Notarios de los brotes negros
El presente afila a diario aristas que el pasado ya ha limado, pero tirando de ese mismo hilo, cabría preguntarse qué idea de la crisis tendría un ciudadano del futuro
¿Qué pasaría en el futuro si alguien escribiera sobre el valor de los pisos en la España de la burbuja inmobiliaria consultando solo los documentos notariales? Pues que, a la luz de cifras tan alejadas de una realidad compensada con dinero negro, nadie entendería del todo la magnitud del descalabro. El medievalista y novelista José Luis Corral suele recurrir a ese razonamiento para lanzar una mirada crítica sobre la fe ciega en los archivos y, de paso, para defender la capacidad de la literatura a la hora de retratar una sociedad en un momento histórico.
El presente afila a diario aristas que el pasado ya ha limado, pero tirando de ese mismo hilo, cabría preguntarse qué idea de la crisis tendría un ciudadano del futuro cuya fuente de información fueran exclusivamente las explicaciones de los responsables máximos de las finanzas mundiales o de las cajas de ahorros españolas. Es posible que ese hipotético lector pensara que la crisis económica pertenece, como los huracanes y los terremotos, al capítulo de los desastres naturales. Nadie la provocó, nadie la vio venir, nada se pudo hacer más que contar las víctimas.
Como el realismo crudo de los informes de los inspectores del Banco de España o de algunos expertos del FMI tiene poca salida en librerías (triunfa la literatura de evasión), un buen puñado de novelistas se ha lanzado en los últimos meses —años ya— a poner por escrito su versión de los hechos.
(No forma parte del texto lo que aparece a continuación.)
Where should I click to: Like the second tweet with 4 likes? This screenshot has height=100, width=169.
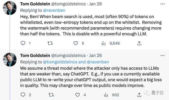(77, 95)
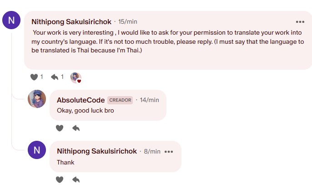Open Nithipong Sakulsirichok's name on top comment
Image resolution: width=312 pixels, height=185 pixels.
(x=71, y=22)
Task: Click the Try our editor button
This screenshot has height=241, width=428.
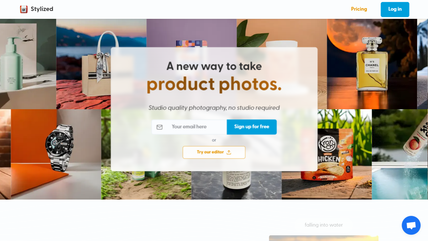Action: [214, 152]
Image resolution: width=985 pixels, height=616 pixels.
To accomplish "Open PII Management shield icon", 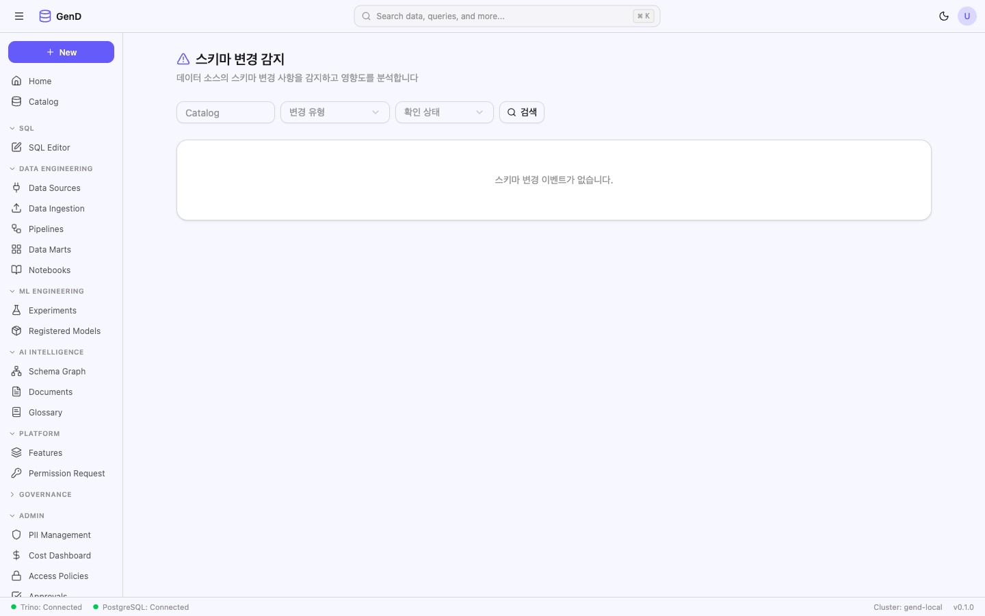I will [x=16, y=535].
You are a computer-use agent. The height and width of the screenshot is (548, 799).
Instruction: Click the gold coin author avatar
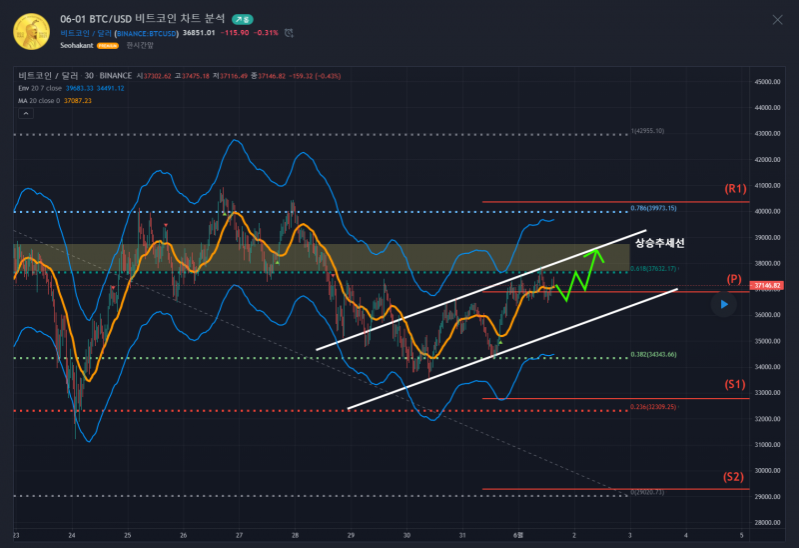click(x=33, y=30)
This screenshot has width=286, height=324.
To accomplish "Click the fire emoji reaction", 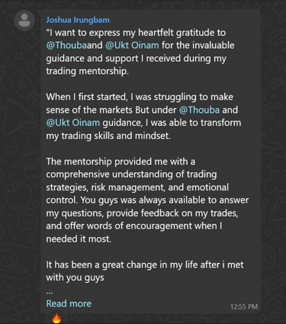I will 56,318.
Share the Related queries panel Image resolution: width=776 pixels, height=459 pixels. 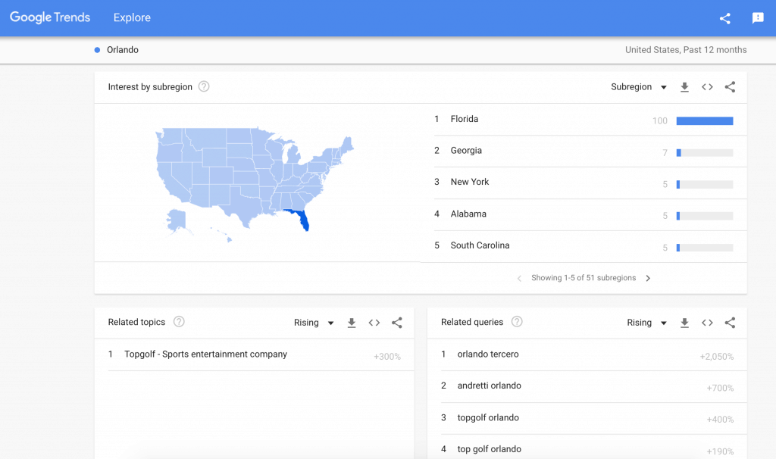(x=730, y=322)
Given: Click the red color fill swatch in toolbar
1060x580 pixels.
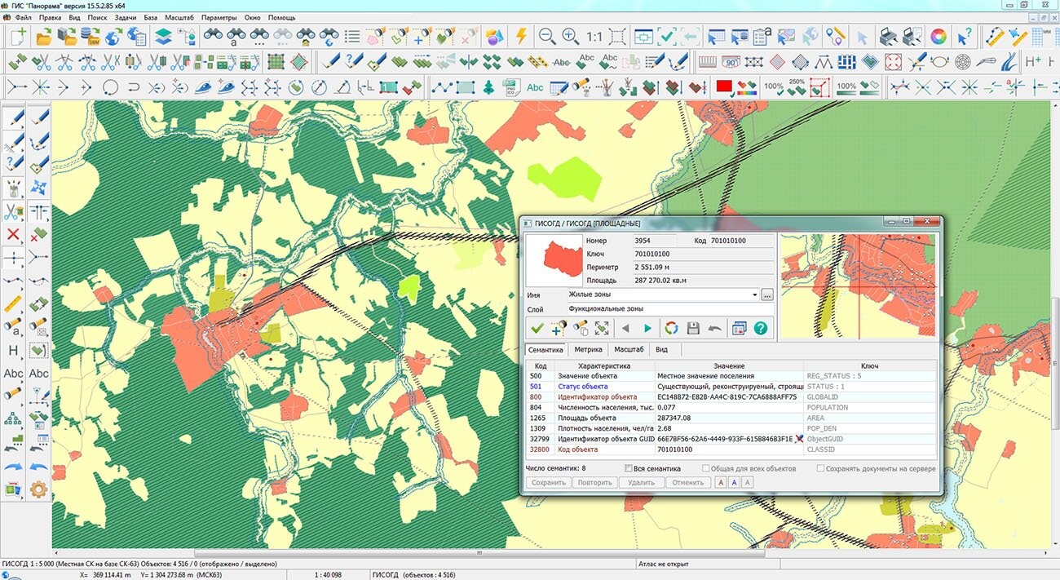Looking at the screenshot, I should coord(723,86).
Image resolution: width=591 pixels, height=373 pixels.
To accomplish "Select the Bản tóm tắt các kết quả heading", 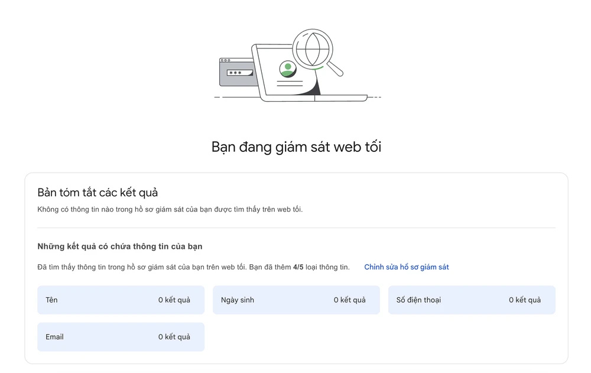I will (98, 192).
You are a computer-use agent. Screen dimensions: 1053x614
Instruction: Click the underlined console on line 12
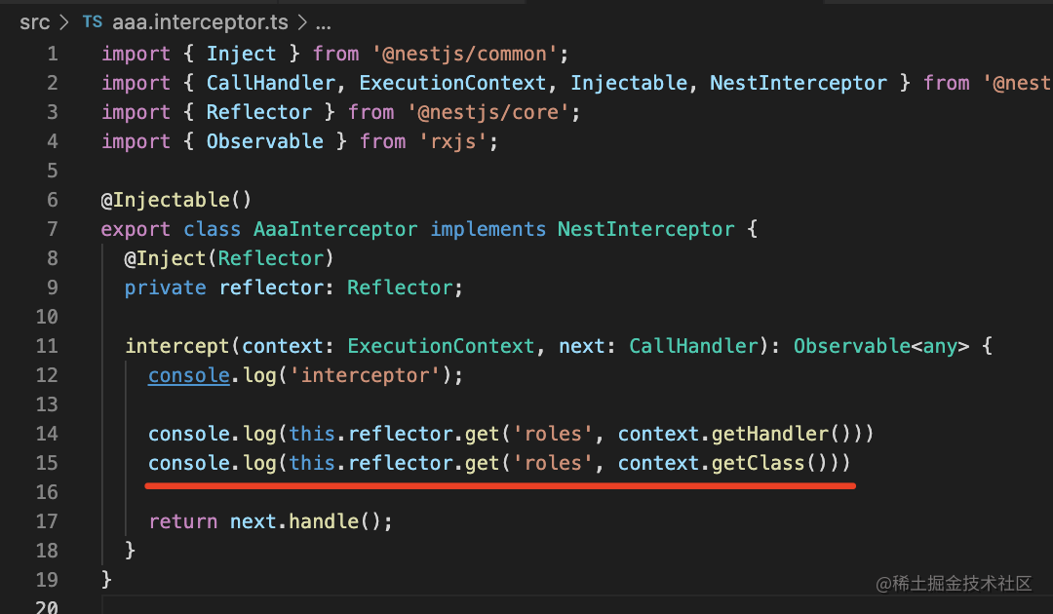188,375
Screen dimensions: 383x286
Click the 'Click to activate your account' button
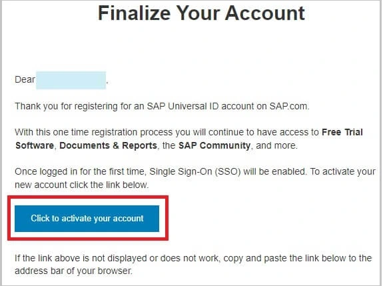[87, 219]
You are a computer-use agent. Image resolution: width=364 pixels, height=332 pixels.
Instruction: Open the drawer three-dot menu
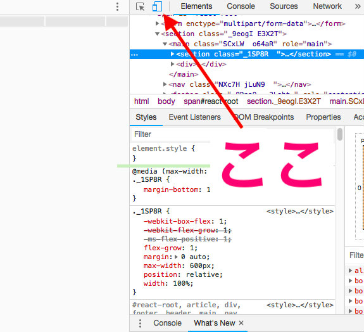click(140, 323)
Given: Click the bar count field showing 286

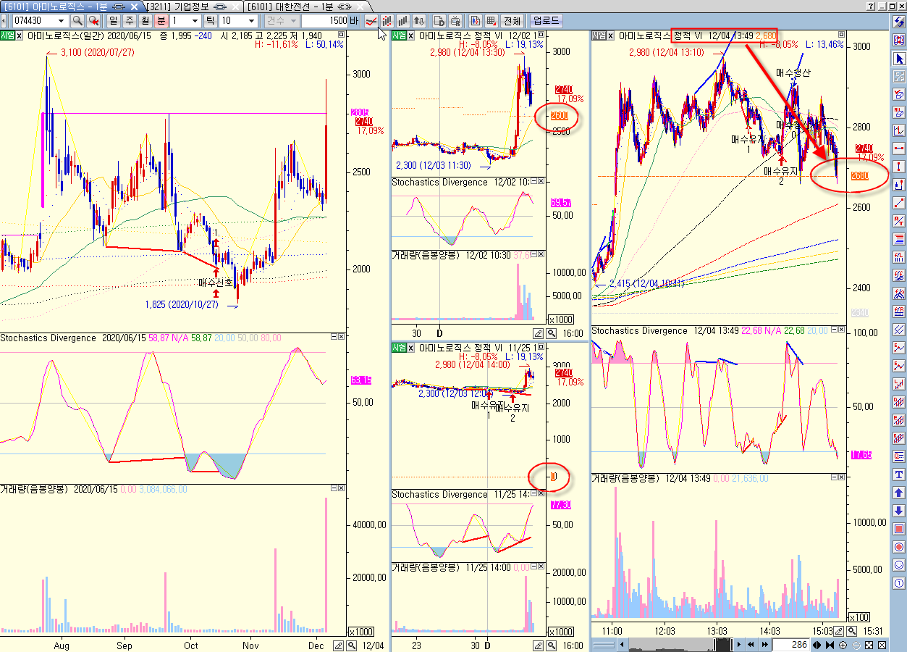Looking at the screenshot, I should [x=793, y=645].
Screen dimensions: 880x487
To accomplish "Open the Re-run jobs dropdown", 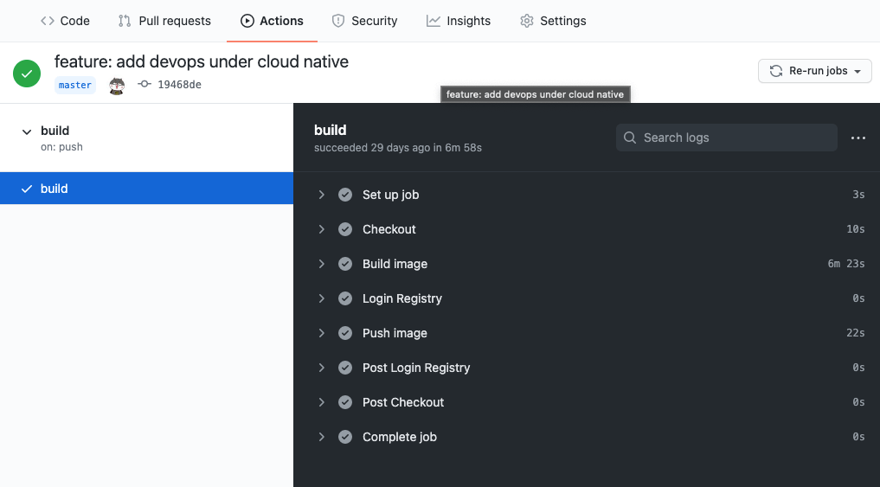I will (x=814, y=71).
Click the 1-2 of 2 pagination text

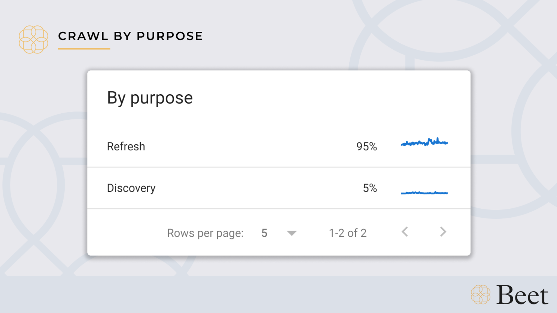(x=347, y=233)
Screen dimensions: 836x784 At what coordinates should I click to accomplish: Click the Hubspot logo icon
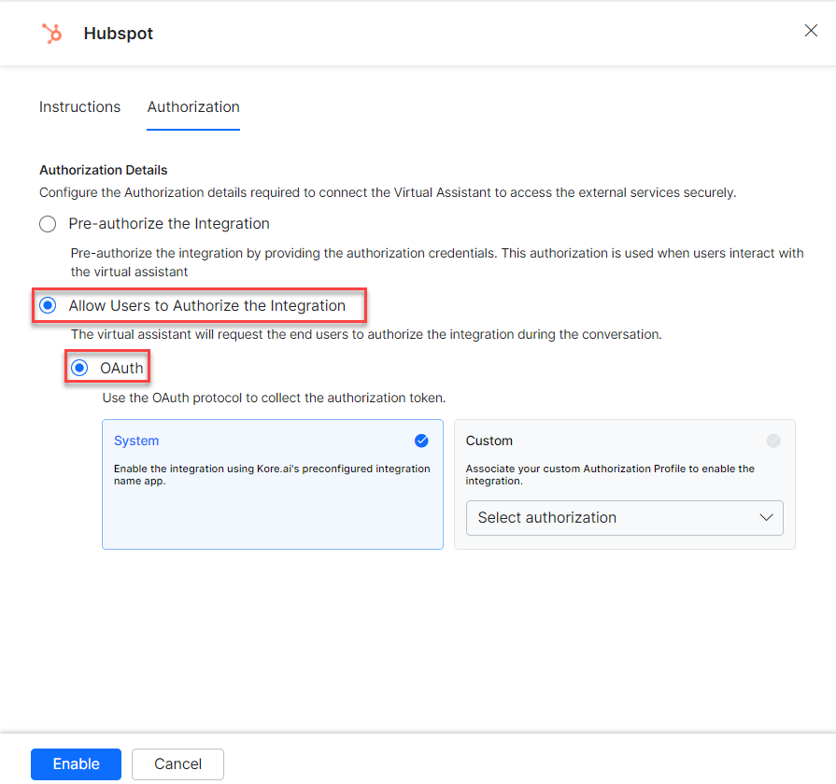[x=51, y=34]
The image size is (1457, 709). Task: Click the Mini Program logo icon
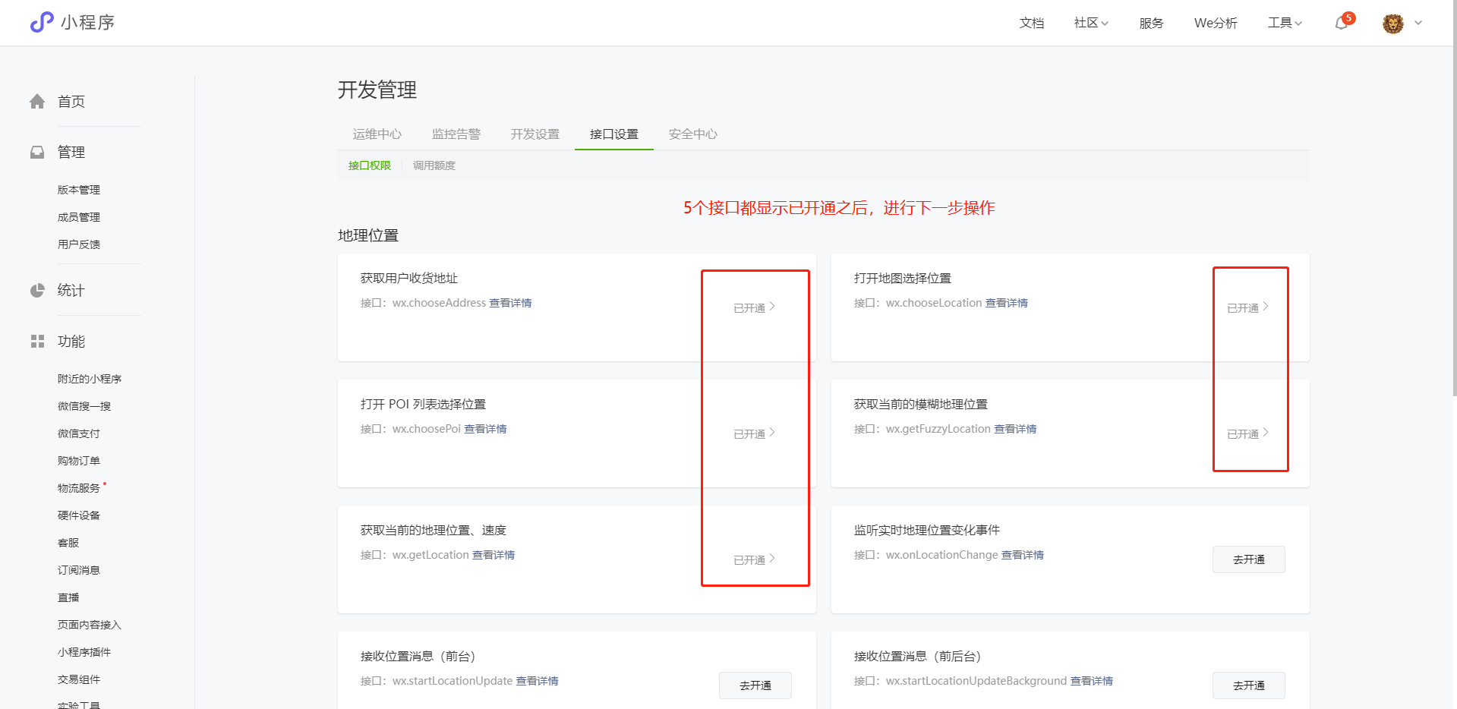coord(42,22)
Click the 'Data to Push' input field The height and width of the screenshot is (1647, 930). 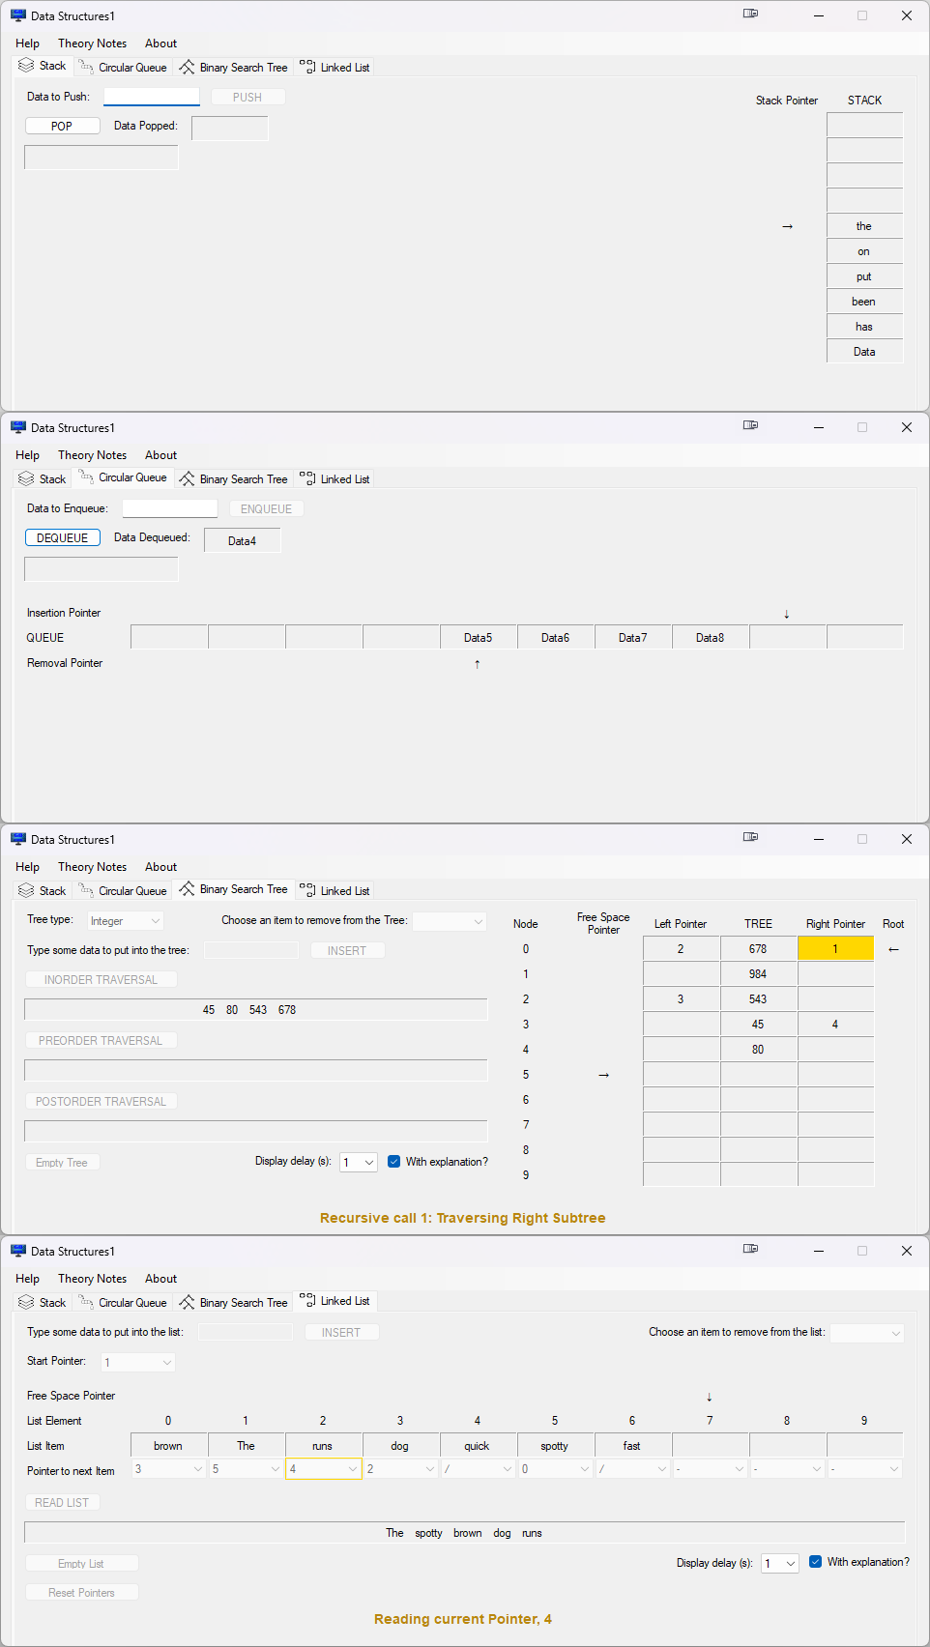152,97
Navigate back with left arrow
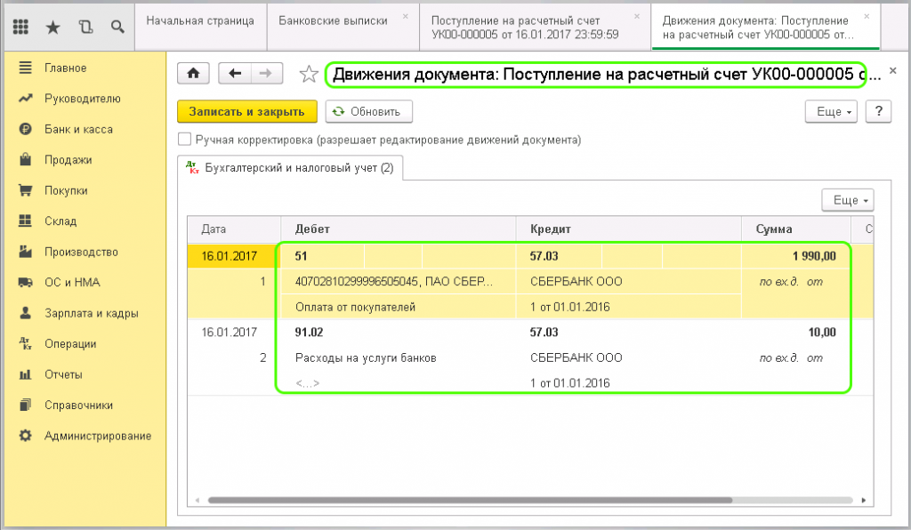Image resolution: width=911 pixels, height=530 pixels. (235, 74)
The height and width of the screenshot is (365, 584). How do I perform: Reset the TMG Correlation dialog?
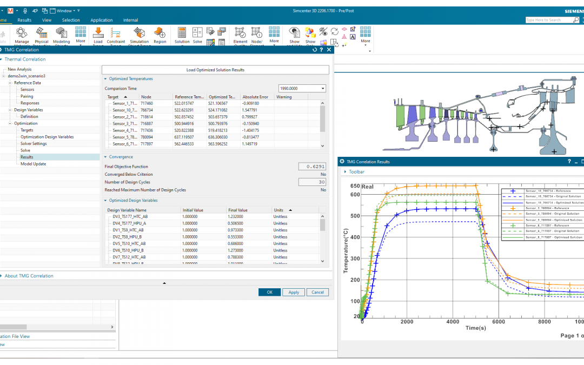click(x=315, y=50)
Ese intento de contrarrestar la teoría económica de las catástrofes inevitables es, por ejemplo, lo que llevó a Pablo Gutiérrez a narrar en Democracia la vida cotidiana de un diseñador “de futuribles” en una inmobiliaria despedido aquel mismo día de septiembre de 2008 en que se derrumbó ante nuestros ojos el cuarto banco estadounidense de inversión. “Galdós tuvo Trafalgar, nosotros tuvimos Lehnman Brothers”, ha dicho alguna vez el escritor para explicar el papel que la súbita precariedad ha tenido como detonante de los particulares episodios nacionales de su generación. La épica es distinta; el hundimiento, el mismo.
Con todo, la crisis —para algunos literatos, desaceleración— no es asunto exclusivo de una sola generación. A escritores más o menos jóvenes como Isaac Rosa (La habitación oscura, Compro oro), Elvira Navarro (La trabajadora), Benjamín Prado (Ajuste de cuentas), Javier López Menacho (Yo, precario), Cristina Fallarás (A la puta calle) o los propios Gutiérrez y Volpi se les han sumado autores maduros como Miguel Sánchez-Ostiz (El asco indecible), Antonio Muñoz Molina (Todo lo que era sólido) o Rafael Chirbes (En la orilla).
Que la desoladora y exigente obra de este último, galdosiano y antimaniqueo, haya sido señalada como el mejor espejo de la debacle provocada por el dinero fácil es una señal doble: ni la autocrítica puede ser ajena a la crítica (no hay grandes injusticias sin pequeños cómplices) ni la llamada literatura social debería nunca dejar de ser literatura.